◆ Work instructions
Render the lines from the one containing "Given: Reload the" through the one containing "This screenshot has height=490, width=605.", inclusive, as a Markdown table with the columns Row and Text. Number each line, skip blank lines, and leave the pictures out.

◆ Data
+ + + + + + +

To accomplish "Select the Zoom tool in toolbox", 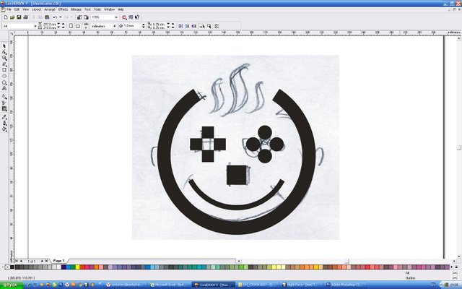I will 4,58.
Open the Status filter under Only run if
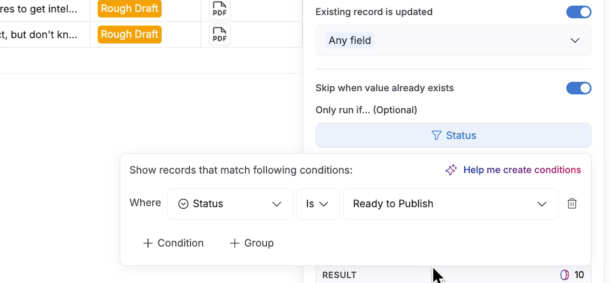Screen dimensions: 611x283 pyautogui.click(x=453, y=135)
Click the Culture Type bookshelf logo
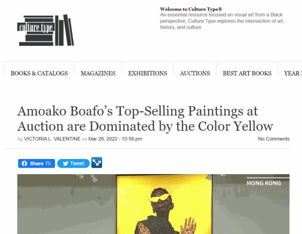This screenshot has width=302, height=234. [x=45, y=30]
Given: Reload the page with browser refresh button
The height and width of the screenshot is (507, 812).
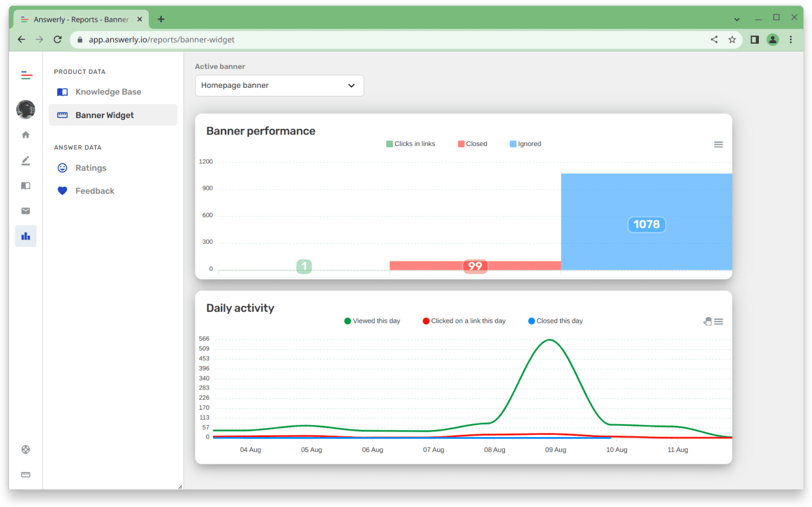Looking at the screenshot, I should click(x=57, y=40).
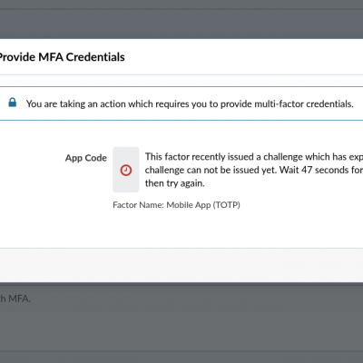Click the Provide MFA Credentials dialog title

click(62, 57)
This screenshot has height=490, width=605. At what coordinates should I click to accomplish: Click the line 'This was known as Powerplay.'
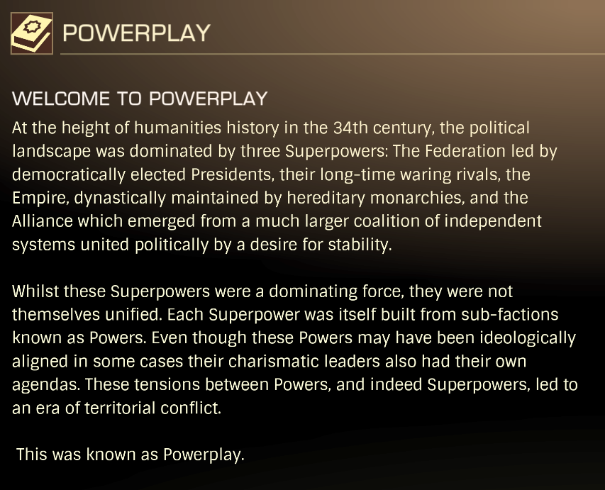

+ + + + + + +

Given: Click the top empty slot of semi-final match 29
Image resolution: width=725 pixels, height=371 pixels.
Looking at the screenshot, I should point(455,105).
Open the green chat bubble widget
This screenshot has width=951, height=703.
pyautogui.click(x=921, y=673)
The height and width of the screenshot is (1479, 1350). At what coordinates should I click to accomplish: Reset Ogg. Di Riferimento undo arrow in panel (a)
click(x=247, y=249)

+ + + + + + +

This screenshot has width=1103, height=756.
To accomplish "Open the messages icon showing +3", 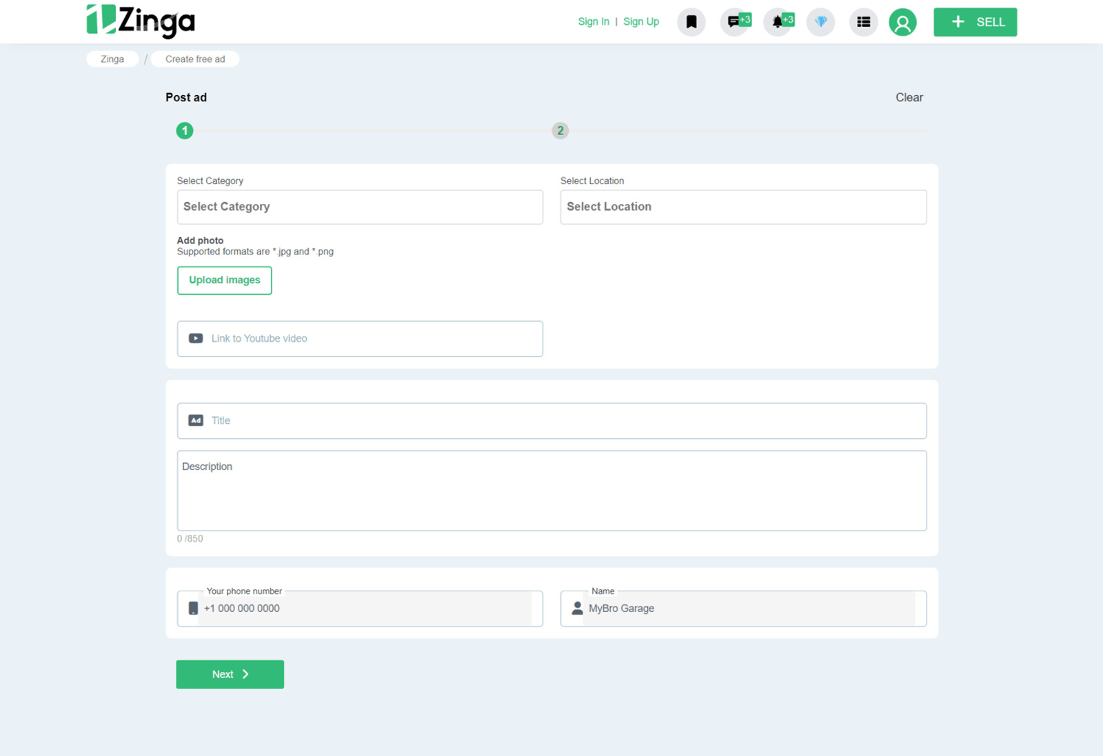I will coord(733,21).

+ + + + + + +

◆ Written response
| Row | Text |
|---|---|
| 1 | Given: Reload the page with browser refresh button |
| 2 | The height and width of the screenshot is (507, 812). |
| 3 | Looking at the screenshot, I should click(x=57, y=40). |
| 4 | Click the Provide MFA Credentials dialog title |
| 5 | click(62, 57) |
| 6 | This screenshot has height=490, width=605. At what coordinates should I click to accomplish: Click the line 'This was known as Powerplay.' |